Séminaire de Patrice Loraux  : 

« Changer d'entendement »

Séance du 19 janvier 2015

 

Préambule

Patrice Loraux est philosophe : agrégé, il a été maître de conférence à l’Université Paris 1 et directeur de programme au Collège International de Philosophie de 1989 à 1995. Il a écrit Les Sous-main de Marx (Hachette, 1986) et Le Tempo de la pensée, Seuil, 1993, et de nombreux articles.

Mais Patrice Loraux préfère dispenser un enseignement oral, penser-parler : et il suffit de l’écouter une fois pour comprendre. Il donne un séminaire à l’EHESS depuis 1995 (105, bd Raspail, s. 2). Nous sommes heureux et fiers que Transitions l’accueille cette année.

Sa pensée nous accompagne en effet depuis longtemps sans qu’il le sache, tout particulièrement les deux articles qu’il a publiés dans Le Genre humain n° 22 et n° 36 : « Consentir » et « Les disparus ». Brice Tabeling et Ivan Gros ont choisi de lui consacrer chacun un exergue (n° 6 et n° 89), et je le cite dans mon article « Ce qui cloche ». Ces deux articles se penchent sur les conditions nécessaires au « consentiment », fiabilité de l’affectivité commune sans laquelle aucun lien ne tient. Le second s’interroge plus particulièrement sur la bonne façon de transmettre la mémoire de ceux qui ont disparu sous les coups de tortionnaires à une échelle qui atteint le collectif. Patrice Loraux écarte à la fois la solution du sublime, qui grandit et prétend réparer l’absence, et celle de la remontrance traumatique, du « strictement devant », qui culpabilise et désespère, voire anesthésie : « [L]a représentation, ce n’est pas seulement la question de la figuration, de l’infigurable, de l’impuissance de l’image, de la défaillance des témoignages, parfois de la dimension blasphématoire ou, en tout cas, voyeuriste à montrer ou à remontrer [...] la représentation, c’est aussi un sujet qui revient à lui, capable de recouvrer l’affectivité, c’est-à-dire une affectabilité qui ne soit pas submergée par la douleur ou par l’hébétude. »

À quelles conditions la littérature peut-elle constituer un « bon dispositif » ? Telle pourrait se résumer, à maints égards, la question qui nous réunit, à Transitions. Et plusieurs phrases de notre manifeste font écho à sa réflexion :

« L’âpreté de l’histoire ne condamne pas au reniement de tout passé. Pour peindre l’avenir, il faut couleurs et pinceaux, il faut géométrie, science des signes, des choses humbles, des choses savantes. Il faut, plutôt que continuer à faire le compte hébété des cicatrices, se souvenir des gestes, de la main qui dessine, du regard émerveillé qui se pose. Que suintent les plaies, hélas, il est trop vrai – et transit l’imagination : mais transir l’imagination ne les guérit pas.

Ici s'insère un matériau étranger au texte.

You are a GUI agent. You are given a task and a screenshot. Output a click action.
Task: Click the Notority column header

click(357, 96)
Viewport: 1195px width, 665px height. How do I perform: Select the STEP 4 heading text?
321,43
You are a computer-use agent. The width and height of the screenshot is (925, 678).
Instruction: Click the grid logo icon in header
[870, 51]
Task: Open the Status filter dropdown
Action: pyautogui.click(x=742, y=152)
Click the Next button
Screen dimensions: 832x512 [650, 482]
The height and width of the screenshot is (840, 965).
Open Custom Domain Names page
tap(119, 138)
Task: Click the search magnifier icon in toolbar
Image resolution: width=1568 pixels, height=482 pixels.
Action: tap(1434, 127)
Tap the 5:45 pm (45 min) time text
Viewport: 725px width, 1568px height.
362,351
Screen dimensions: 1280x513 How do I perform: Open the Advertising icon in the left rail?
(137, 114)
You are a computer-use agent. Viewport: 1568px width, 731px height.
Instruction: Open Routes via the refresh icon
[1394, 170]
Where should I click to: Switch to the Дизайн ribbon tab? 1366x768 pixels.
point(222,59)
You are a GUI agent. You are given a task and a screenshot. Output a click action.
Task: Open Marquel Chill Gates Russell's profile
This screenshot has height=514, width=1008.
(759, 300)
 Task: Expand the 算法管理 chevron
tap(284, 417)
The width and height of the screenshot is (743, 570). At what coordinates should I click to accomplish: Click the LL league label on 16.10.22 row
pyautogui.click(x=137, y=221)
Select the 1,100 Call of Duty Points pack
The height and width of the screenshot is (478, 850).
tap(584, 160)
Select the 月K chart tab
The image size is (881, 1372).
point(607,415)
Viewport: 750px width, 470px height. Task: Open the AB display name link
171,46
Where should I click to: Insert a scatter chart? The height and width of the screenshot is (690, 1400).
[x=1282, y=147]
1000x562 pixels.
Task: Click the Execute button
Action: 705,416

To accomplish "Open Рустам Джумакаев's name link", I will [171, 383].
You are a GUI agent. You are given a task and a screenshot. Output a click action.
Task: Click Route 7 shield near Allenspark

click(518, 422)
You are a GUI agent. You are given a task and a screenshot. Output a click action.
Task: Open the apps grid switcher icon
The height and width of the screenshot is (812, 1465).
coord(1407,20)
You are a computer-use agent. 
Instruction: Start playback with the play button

Nous ne voulons plus transir  appelons à transiter, transhumer, traditionner, transporter ! »

H. M.-K.

 

 

 

 

Patrice Loraux : Changer d'entendement

Séance n° 3, 19 janvier 2015

 

 
 

25/04/2015

 

 

 

Textes d’appui de la séance :

Ludwig Wittgenstein, Fiches, Gallimard, 2008

« Ici, nous touchons à un phénomène remarquable et caractéristique des recherches philosophiques : La difficulté – pourrais-je dire – n’est pas de trouver la solution, mais de reconnaître comme solution quelque chose qui semble n’être qu’une première étape vers elle. “Nous avons déjà tout dit. – La solution n’est pas quelque chose qui découle de cela, mais elle est cela même.” » (§ 314, p. 81)

« Il est très difficile de décrire les cheminements de la pensée, là où les marques laissées en sont déjà nombreuses – qu’il s’agisse des tiennes ou de celles des autres – sans tomber soi-même dans l’un des sentiers battus. Il est difficile de ne s’écarter qu’un tant soit peu d’une ancienne ligne de pensée. » (§ 349, p. 88)

Maurice Merleau-Ponty, Le visible et l’invisible, TEL Gallimard, 2013

« Remplacer les notions de concept, idée, esprit, représentation par les notions de dimensions, articulation, niveau, charnières, pivots, configuration. » (Extrait d’une note de travail, « Monde », décembre 1959, p. 273)

 

00 : 00 : 22 : Entendement et notions stables

00 : 02 : 48 : 4 registres [indiqués ci-dessous par un astérisque]

00 : 04 : 55 : *Le point de départ (archè en grec)

00 : 04 : 59 : *Où ça va ? (telos)

00 : 05 : 58 : *La forme (eidos)

00 : 07 : 29 : *La substance (ousia)

00 : 09 : 38 : Aristote, le philosophe qui va dans tous les sens

00 : 10 : 45 : Ce qui a imposé le changement d’entendement

00 : 13 : 05 : « Tout ce que je dis est évidemment à l’essai »

00 : 15 : 15 : Changement de vie

00 : 18 : 17 : Agitation, perturbations

00 : 20 : 50 : Un contrat

00 : 21 : 55 : Culture et philosophie font mauvais ménage

00 : 23 : 27 : Longtemps « j’ai voulu traquer l’en tant que tel de la philosophie »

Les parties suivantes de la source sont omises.